The first job on the list was to remove the exhaust mixing elbow. While it was attached to the engine there was no way of visually inspecting it to gauge how big of an area had rusted through allowing diesel soot to run riot all around the engine compartment and spaces beyond.
Before I could get started on removing the elbow a whole heap of other things needed relocating. First to go was the bedding and mattresses from both aft cabins, they'd be stowed in the princess suite. Next came the task of unscrewing and removing the wooden sections that make up the cabinetry that encloses the engine. These sections all have a sound deadening foam backing and of course they were inundated with soot. When we begin the cleaning phase we may need to replace the foam if we can't get it clean.
Removing the elbow was fairly straight forward and within an hour I had it outside in the sunshine where I could thoroughly inspect it. I have seen online images of other people's exhaust elbows and how they become blocked up over time. All of the openings on ours were free and clear which was great news. However there was a hole the length of my little finger that had rusted through at the back end of the collar.
I took it over to the workshop in the boat yard and Xaris took one look at it and pointed me in the direction of an old Greek guy who was having a smoke break sitting in the shade of a hauled out yacht. Manolis, who in his younger years actually built and flew his own helicopter, is the MacGyver of the yard and he tapped the elbow in various spots with a spanner and via translation declared that he could make a new collar for it and that it would cost 30 Euros (AU$48).
Two days later the exhaust elbow was back in my hands and the repair looked good. However we noticed beads of rust coloured liquid still oozing from the metal walls on the inside of the exhaust elbow and as it would be a constant niggle in the back of my mind how long it would be before another part rusted through, we have decided to get a price on a custom made stainless steel one from a guy in the north of the island. When we hire a car we'll take the old one up there and see what transpires.

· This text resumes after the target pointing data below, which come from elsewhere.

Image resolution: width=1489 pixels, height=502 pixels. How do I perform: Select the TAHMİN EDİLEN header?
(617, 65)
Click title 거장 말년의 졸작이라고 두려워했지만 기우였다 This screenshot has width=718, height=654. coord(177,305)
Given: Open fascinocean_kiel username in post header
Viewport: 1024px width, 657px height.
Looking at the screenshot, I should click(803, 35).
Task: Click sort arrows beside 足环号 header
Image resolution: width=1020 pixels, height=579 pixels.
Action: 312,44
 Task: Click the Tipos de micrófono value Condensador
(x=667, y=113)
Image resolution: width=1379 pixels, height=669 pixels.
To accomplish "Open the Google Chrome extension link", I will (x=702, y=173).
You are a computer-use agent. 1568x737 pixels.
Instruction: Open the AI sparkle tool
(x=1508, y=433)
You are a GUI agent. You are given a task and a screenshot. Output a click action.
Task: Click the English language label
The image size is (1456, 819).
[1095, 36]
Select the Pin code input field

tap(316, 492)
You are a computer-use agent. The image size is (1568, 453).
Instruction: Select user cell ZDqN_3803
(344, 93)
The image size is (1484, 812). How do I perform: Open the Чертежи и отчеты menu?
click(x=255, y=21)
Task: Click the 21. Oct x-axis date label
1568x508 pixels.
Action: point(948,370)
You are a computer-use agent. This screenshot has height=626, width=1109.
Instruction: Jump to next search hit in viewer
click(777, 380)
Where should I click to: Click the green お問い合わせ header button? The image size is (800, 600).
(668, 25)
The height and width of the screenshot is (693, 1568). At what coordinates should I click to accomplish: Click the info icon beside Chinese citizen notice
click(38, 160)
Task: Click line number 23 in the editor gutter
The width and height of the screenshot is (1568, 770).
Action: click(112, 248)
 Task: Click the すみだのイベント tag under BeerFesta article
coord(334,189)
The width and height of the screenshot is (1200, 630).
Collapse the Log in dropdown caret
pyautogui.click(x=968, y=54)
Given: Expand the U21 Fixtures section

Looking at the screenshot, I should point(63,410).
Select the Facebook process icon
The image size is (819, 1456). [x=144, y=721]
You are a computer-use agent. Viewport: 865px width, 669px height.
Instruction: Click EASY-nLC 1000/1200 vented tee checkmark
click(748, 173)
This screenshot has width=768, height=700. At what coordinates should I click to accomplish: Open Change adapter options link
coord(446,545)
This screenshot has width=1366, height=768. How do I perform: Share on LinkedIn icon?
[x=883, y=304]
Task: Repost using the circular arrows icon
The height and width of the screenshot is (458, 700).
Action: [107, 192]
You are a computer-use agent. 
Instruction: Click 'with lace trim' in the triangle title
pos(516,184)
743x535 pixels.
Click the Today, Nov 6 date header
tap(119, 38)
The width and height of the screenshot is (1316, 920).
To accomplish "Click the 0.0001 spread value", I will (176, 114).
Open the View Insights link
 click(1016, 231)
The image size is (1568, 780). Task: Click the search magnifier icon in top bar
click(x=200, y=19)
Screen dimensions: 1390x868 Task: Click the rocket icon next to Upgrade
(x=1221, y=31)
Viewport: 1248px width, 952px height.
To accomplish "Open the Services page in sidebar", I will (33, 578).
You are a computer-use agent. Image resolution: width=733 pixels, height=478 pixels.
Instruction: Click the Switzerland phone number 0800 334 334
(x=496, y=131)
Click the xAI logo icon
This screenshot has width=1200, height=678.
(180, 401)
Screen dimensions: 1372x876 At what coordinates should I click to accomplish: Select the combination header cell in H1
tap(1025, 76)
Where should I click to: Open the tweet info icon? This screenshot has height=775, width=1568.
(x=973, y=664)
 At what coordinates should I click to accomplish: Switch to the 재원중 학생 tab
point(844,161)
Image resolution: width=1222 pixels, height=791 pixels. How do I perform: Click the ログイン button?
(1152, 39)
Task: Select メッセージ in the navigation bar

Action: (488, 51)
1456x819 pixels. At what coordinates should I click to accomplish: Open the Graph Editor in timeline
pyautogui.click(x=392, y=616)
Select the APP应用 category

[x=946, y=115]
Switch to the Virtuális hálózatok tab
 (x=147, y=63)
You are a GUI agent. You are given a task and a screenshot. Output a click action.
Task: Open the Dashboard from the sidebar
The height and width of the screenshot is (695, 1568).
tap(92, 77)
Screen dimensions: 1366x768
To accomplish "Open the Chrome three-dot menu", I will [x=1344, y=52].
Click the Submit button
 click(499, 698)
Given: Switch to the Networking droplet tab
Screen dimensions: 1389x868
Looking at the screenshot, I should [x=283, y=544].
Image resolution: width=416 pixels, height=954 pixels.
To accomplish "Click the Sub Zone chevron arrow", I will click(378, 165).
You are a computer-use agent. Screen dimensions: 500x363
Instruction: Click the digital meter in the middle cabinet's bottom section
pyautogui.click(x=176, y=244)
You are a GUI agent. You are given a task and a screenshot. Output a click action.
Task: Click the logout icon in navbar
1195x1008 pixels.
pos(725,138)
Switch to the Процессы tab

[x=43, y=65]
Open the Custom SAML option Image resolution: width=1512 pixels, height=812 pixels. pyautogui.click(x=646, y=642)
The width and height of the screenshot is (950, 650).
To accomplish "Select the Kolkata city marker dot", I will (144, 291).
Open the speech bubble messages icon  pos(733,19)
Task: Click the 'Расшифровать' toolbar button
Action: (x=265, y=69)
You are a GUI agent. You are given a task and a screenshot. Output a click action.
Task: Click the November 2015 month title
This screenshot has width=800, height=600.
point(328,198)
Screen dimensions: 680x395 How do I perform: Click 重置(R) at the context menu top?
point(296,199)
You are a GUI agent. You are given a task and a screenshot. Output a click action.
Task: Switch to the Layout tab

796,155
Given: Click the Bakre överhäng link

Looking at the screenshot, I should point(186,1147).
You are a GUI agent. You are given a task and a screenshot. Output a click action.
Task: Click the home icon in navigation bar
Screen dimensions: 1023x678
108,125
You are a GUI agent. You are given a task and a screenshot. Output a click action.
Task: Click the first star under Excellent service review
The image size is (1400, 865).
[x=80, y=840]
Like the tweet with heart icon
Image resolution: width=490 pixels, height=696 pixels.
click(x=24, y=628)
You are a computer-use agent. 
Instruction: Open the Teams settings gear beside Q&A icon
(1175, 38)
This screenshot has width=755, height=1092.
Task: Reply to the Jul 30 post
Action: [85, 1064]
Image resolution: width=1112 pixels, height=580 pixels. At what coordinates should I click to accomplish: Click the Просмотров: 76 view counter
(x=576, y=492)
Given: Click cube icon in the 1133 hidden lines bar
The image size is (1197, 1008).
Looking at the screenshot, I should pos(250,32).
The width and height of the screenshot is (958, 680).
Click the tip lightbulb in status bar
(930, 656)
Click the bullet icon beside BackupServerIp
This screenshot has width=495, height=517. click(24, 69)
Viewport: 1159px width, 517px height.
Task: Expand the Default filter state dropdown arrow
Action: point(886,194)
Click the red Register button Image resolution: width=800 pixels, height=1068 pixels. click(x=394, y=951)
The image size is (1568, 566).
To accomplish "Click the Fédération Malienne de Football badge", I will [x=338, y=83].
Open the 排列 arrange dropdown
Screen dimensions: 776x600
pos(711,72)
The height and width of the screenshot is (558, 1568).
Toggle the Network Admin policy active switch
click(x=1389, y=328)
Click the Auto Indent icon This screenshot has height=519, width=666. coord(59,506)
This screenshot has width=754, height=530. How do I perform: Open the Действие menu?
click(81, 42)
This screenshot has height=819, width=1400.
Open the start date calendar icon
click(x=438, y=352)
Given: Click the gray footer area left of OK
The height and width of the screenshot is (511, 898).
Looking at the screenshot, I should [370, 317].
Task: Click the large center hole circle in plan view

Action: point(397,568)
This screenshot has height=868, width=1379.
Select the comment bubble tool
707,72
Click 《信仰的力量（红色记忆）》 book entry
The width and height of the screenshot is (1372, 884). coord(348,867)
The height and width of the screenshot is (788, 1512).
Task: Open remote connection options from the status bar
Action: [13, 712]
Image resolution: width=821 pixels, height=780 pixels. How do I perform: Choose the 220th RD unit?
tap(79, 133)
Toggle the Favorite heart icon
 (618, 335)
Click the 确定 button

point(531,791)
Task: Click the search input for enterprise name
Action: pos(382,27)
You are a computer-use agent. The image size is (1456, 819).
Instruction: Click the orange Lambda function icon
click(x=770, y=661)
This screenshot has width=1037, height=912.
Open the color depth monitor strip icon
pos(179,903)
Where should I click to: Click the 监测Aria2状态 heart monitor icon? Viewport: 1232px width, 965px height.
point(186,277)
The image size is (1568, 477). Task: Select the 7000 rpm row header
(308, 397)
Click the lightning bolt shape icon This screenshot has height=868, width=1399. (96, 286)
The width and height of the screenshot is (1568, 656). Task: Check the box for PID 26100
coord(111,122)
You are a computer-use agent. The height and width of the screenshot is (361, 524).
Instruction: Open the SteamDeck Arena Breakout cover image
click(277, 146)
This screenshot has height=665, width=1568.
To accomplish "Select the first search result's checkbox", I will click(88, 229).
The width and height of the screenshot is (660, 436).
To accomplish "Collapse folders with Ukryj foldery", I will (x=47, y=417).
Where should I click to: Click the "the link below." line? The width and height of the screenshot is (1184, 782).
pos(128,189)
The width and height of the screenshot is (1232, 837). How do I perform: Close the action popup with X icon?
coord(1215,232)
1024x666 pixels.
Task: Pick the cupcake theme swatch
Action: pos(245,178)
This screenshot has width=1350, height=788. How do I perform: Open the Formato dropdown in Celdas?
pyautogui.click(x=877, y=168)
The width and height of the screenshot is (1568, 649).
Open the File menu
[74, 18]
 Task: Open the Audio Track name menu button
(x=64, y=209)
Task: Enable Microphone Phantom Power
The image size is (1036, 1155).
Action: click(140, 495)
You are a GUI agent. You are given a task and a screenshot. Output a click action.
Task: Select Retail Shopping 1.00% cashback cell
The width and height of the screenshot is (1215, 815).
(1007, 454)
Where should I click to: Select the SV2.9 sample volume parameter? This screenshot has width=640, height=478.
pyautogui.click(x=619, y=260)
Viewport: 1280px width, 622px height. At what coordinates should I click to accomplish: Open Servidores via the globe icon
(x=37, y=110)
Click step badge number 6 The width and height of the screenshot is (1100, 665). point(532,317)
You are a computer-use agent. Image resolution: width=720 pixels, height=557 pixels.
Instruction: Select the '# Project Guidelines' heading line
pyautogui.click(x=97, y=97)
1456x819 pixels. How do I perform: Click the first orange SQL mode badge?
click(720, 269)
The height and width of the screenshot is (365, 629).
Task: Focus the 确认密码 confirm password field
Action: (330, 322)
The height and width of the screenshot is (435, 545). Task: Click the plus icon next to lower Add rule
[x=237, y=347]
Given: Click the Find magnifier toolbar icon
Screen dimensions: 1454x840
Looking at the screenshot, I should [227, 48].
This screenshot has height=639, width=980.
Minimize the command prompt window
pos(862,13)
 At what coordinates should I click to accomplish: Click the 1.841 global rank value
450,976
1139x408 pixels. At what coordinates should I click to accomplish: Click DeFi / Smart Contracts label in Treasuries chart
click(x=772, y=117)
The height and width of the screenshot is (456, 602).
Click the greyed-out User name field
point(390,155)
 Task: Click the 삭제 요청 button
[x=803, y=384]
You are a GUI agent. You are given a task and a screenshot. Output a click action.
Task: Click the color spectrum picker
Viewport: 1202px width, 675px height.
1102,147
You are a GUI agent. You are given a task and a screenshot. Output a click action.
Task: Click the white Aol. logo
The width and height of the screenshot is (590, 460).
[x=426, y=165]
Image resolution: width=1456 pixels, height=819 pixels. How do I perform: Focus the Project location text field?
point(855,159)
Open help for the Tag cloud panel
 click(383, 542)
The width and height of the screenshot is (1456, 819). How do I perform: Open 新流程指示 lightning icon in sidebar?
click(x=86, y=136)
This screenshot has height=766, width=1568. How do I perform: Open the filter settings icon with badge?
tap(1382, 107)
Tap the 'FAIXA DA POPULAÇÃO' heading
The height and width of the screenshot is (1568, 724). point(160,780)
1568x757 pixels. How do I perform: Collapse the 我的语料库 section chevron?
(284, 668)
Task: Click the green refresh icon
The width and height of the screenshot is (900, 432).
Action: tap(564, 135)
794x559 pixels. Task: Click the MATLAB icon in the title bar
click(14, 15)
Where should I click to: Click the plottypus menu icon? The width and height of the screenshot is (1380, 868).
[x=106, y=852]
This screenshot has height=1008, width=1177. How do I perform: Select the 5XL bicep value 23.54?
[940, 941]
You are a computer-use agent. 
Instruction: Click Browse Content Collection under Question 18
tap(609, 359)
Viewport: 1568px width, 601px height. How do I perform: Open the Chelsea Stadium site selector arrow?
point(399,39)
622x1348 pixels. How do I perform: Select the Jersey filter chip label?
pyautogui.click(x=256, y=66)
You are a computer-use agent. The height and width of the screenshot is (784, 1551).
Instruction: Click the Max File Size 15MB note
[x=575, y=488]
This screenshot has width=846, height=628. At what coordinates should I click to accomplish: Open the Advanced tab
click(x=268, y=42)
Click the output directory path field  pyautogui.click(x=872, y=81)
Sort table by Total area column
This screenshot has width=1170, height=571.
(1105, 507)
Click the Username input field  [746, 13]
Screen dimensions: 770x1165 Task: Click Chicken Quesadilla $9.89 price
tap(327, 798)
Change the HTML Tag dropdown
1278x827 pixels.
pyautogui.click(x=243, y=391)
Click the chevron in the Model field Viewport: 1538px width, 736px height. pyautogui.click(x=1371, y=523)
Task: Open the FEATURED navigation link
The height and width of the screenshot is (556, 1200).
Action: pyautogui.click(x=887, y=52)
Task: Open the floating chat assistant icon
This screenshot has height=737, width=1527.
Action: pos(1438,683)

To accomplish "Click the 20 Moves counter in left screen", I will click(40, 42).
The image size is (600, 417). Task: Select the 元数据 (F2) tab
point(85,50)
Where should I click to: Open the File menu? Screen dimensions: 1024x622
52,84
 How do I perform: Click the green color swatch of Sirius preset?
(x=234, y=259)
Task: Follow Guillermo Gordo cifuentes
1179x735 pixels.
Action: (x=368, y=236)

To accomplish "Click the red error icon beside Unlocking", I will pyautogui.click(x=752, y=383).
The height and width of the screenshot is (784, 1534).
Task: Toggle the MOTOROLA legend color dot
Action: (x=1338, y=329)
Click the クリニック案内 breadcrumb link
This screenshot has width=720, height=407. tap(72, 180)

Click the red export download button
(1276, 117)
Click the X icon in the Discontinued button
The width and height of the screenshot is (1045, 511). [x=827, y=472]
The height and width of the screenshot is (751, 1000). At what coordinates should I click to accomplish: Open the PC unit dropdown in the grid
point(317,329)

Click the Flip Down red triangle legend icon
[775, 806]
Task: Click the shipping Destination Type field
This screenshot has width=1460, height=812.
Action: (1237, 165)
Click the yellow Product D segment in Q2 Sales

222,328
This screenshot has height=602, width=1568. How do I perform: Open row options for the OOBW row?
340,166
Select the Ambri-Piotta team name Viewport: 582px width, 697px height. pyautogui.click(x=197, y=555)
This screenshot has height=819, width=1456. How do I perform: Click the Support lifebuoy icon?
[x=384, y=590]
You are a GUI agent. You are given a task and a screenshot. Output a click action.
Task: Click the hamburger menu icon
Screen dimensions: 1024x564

Removing the caulking from the hull/keel joint has allowed the dampness to completely dry up, but we have discovered another small section lower down on the starboard side of the keel that is weeping. Scraping away the paint has revealed that it has been filled and presumably not been allowed to completely cure before being put back into the water. That's something needing further investigation.
We've decided to have the guy from the yard sand back the hull and keel and they are charging us 200 Euros (AU$324). It's a dirty job working with toxic materials and it's physically demanding too, so we'd rather pay someone to do that job.
Once he's completed that job we'll give the keel a really good going over and begin investigating the integrity of the keel bolts.
Knock knock. Who's there?
The winter temperatures were really starting to dip, with one or two nights dropping to 1C (32F). I was so cold I had 5 layers of clothes on and even with the electric fan heater right next to me, my feet felt like blocks of ice. The cold is my kryptonite.
Then one Sunday lunch time there was a knock at the studio door and there stood Nikos. He and his wife Kaliope had driven all the way from Porto Rafti to bring us a big oil filled electric heater that they had in storage. Kaliope had also brought a selection of very tasty homemade Greek pastries for us to enjoy. This was all cause for celebration so we went into Limni town and enjoyed hot chocolate, coffee and beers before heading back to the restaurant where we'd enjoyed Christmas Eve dinner with the other people staying at the boat yard.
This time having our Greek friends to order for us meant that we got to try foods that we'd never consider ordering. One dish in particular that is now a firm favourite of mine is called choriatiko loukanico - it's a type of Greek pork sausage typically flavoured with orange peel, fennel seed, and various other dried herbs and seeds. Yumm.